In 2023, the Annual Status of Education Report found young men in rural India more than twice as likely as young women to own smartphones: 44% compared to 20%. Separate survey data placed women’s digital literacy nationally at 29%, against 59% for men. These figures describe a structural gap, not an incidental one – and they point to where a well-designed CSR intervention can generate outsized returns in digital literacy in rural India, particularly when aligned with broader efforts in women literacy and access.
BlueSkyCSR’s assessment data across digital literacy and digital integration programmes shows a consistent pattern: when communities gain genuine functional capability with digital tools – not just device access – the returns extend well beyond the screen.
What the Programme Data Shows
Across a digital literacy programme for girls assessed by BlueSkyCSR, covering 24,213 participants, 83% reported genuine capability using digital devices by programme end. This is not a marginal improvement on moderate familiarity. For most participants, the starting point was no prior access. The shift from zero functional confidence to verified capability is the kind of outcome that persists, because it creates a new relationship with tools increasingly embedded in employment, healthcare, and financial systems. These outcomes reinforce the importance of well-designed digital literacy programs that go beyond basic exposure.
In a STEM and digital career exposure programme assessed by BlueSkyCSR, covering over 1,800 girls, the proportion expressing interest in technology-sector careers shifted from 28% to 64%. That gap is not a measure of coding skills. It is a measure of aspiration – and aspiration is what shapes educational decisions made years before a young woman enters the labour market, particularly in contexts where women literacy and access to opportunities remain uneven.
A financial literacy programme assessed by BlueSkyCSR reached 78,487 individuals, achieving 72% adoption of digital payments and 85% account-opening among participants. This matters because EY and CII’s 2024 financial inclusion analysis found that while India has reached near-parity in account ownership between men and women, 32% of women still hold inactive accounts. Opening an account and adopting digital payments are distinct outcomes, and the gap between them is where financial inclusion programmes most commonly stall. The BlueSkyCSR-assessed programme moved participants across both thresholds.
In an adaptive learning technology programme assessed by BlueSkyCSR, 99%+ of girls reported improved subject understanding across core academic areas – a higher outcome rate than most traditional supplementary education models in comparable contexts. The differentiating design variable was technology that adjusted to individual learning pace rather than class-average pace.
Why Digital Capability Is Not a Standalone Outcome
The ASER 2023 finding on smartphone ownership is worth holding alongside BlueSkyCSR’s programme data. The gender gap in device access is real and well-documented. But it does not fully explain the gap in digital capability, because device access and functional literacy are not the same problem. BlueSkyCSR’s assessments consistently find that programmes focused exclusively on device access without structured training generate far weaker outcomes than those that invest in capability alongside access.
This distinction matters for programme design. A CSR investment that subsidises smartphones without building the skills to use them produces a reach metric, not an impact outcome. The 83% capability figure from the digital literacy programme above was achieved by structured training, not hardware provision.

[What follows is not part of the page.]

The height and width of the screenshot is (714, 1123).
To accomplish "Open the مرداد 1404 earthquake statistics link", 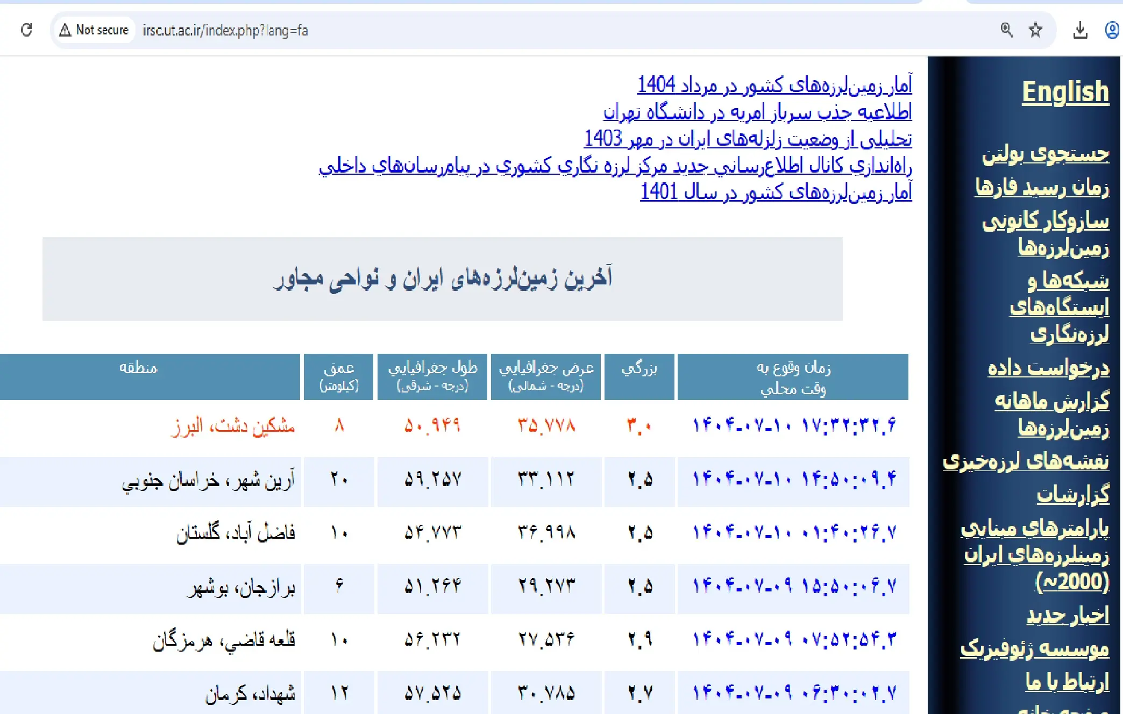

The financial inclusion data also points to a second-order effect programme designers often underestimate. Women who gain digital payment capability gain durable access to the formal financial system. India’s UPI infrastructure processed 172 billion transactions in 2024, embedded in transactions at every level of the economy. A woman who can navigate UPI is not just paying for goods – she is connected to credit, insurance, and government benefit transfers. The 72% digital payment adoption figure from BlueSkyCSR’s assessment represents 56,510 individuals with a new, lasting connection to that system.
The Design Implication
BlueSkyCSR’s cross-programme analysis identifies digital integration as one of the factors most consistently linked to stronger long-term social returns. Programmes in education, agriculture, and health that incorporate digital tools show measurably higher PMGA scores than structurally equivalent programmes without it.
Digital capability multiplies the reach of every other intervention. A woman farmer who can access market price data or mobile credit captures more value from agricultural training. A girl who builds STEM confidence at 14 makes different educational decisions at 17. A beneficiary who opens a bank account and adopts digital payments during a financial literacy programme remains connected to the formal financial system after the CSR funding cycle ends.
For NGOs making the case to CSR partners for digital literacy investment, the question to lead with is not what digital capability costs. It is what every other programme returns when its beneficiaries have it – especially in the context of scaling digital literacy in rural India through effective, outcome-driven digital literacy programs.